In a just-published Variety report, “The Holdovers” screenwriters David Hemingson and Alexander Payne (not credited) have been accused of stealing, scene-for-scene, line-by-line, another writer’s script.
Screenwriter Simon Stephenson had written “Frisco” back in 2013, and the script circulated on the famous “Black List” for a few years. Stephenson goes as far as to tell THR that he had sent over his script to ‘Holdovers’ helmer Payne, who ended up reading and passing on it, twice. He’s given email confirmation to THR.
“Frisco” follows a grumpy children’s doctor and a 15-year-old patient he gets stuck looking after. Stephenson claims that there are very few elements in “The Holdovers” that bear no relation to “Frisco.”
I’m reading multiple interpretations about whether this constituted plagiarism, or not. These are two screenplays with the same basic setup. I’ll let you judge for yourself via the Variety report’s 33-page “Introductory Document” titled “FRISCO and THE HOLDOVERS.”
Payne had originally stated that the idea for “The Holdovers” came to him after watching a 1935 French film at the Telluride Film Festival, well over 12 years ago (via “The Rough Cut” podcast)
I had the idea for the movie — that I stole from a 1935 French movie I’d seen at a film festival about a dozen years ago — and I thought ‘That’s a good premise for a movie.’ Not the story, how it pans out, but the premise.
It should be mentioned that these accusations are not coming, as is sometimes the case, from some disgruntled and failed screenwriter. Stephenson has some clout in the industry having helped write Pixar’s “Luca,” “Paddington 2” and “The Electrical Life of Louis Wain,”
It should additionally be noted that Hemingson’s ‘Holdovers’ script might potentially win the Oscar for Original Screenplay at tomorrow night’s Academy Awards ceremony. These accusations won’t affect its chances of winning the award since Oscar voting ended many days ago.

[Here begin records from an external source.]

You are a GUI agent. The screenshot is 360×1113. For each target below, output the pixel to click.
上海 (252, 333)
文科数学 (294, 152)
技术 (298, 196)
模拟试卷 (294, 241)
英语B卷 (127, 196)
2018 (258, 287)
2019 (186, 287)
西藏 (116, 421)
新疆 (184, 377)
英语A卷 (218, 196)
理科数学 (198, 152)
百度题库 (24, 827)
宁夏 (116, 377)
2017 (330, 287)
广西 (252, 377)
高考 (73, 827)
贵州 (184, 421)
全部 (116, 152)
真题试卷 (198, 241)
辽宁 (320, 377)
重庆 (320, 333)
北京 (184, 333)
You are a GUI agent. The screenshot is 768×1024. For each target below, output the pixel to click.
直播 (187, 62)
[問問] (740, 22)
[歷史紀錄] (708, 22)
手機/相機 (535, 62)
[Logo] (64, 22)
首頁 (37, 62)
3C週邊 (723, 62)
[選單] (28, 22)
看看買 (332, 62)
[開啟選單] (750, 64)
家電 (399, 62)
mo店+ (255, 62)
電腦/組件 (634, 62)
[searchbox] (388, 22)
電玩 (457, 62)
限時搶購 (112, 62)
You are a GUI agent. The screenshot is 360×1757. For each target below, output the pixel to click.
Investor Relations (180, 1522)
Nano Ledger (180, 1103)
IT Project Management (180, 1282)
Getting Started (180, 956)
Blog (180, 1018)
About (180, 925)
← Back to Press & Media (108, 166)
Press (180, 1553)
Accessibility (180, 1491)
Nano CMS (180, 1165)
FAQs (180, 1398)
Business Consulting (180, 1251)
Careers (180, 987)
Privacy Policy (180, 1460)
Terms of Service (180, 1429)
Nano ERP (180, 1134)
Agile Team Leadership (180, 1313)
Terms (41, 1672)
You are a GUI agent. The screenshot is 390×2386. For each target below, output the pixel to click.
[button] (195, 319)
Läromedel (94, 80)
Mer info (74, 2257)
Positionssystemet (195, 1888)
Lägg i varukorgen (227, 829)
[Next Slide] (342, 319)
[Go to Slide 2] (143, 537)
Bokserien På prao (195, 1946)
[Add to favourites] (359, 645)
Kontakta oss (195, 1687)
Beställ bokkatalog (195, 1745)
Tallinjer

What I was particularly alarmed by was how the WGA, in cowardly fashion, refused to put this matter into arbitration by using the measly excuse that the original was written on spec. By the WGA’s logic, this would mean that any script by a WGA member, not written with studio backing, has absolutely no protection against plagiarism. Ridiculous.
The result is that, instead of the matter being dealt with internally, with professional arbiters, it’s now been leaked to the trades, no doubt by Stephenson, and any sort of fair assessment has been thrown out of the window, replaced by social media outrage.